What the task asks
What is the number of lines in the listing below that contain the word "will"? Give only that number.

Provided material
──────

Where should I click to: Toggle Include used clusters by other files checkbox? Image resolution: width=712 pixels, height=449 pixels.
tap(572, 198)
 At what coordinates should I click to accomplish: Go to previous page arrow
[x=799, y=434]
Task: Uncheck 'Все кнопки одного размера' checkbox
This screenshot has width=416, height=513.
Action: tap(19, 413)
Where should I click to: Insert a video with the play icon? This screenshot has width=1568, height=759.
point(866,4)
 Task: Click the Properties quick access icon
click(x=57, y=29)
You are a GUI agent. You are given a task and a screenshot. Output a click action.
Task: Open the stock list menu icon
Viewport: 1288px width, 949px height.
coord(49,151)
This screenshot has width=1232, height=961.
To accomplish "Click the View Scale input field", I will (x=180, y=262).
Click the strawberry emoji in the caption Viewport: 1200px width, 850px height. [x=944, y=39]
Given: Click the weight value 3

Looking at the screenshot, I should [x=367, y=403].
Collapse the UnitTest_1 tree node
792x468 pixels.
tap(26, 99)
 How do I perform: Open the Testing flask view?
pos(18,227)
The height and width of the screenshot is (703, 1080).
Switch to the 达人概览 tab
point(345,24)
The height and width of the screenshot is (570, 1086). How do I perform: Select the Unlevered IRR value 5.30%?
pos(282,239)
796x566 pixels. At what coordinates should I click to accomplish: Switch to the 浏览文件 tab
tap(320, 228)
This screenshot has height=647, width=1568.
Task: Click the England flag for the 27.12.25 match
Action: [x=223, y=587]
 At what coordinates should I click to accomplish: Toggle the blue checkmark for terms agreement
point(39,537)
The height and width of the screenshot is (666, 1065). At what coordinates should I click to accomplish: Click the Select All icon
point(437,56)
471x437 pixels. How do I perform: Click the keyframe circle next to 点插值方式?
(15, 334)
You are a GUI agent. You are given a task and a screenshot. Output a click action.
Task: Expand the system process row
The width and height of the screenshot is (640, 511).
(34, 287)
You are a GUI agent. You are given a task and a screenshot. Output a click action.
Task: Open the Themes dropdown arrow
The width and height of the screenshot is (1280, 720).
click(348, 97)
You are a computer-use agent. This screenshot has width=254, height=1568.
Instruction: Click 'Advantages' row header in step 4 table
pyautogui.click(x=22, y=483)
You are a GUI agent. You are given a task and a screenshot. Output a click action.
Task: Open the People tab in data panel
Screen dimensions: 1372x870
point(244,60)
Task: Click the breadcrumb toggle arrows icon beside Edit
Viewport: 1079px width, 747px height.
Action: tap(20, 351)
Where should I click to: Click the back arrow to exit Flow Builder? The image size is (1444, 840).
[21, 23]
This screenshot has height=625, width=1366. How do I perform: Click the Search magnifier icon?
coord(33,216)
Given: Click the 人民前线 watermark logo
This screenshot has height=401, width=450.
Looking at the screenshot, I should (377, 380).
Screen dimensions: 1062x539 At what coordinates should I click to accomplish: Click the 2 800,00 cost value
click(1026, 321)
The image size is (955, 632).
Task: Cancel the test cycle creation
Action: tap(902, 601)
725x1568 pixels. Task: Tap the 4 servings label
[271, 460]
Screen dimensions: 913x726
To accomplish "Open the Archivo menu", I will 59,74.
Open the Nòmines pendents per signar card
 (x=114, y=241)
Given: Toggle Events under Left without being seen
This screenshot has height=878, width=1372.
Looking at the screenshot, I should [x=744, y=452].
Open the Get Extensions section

──────

Response to the exercise
2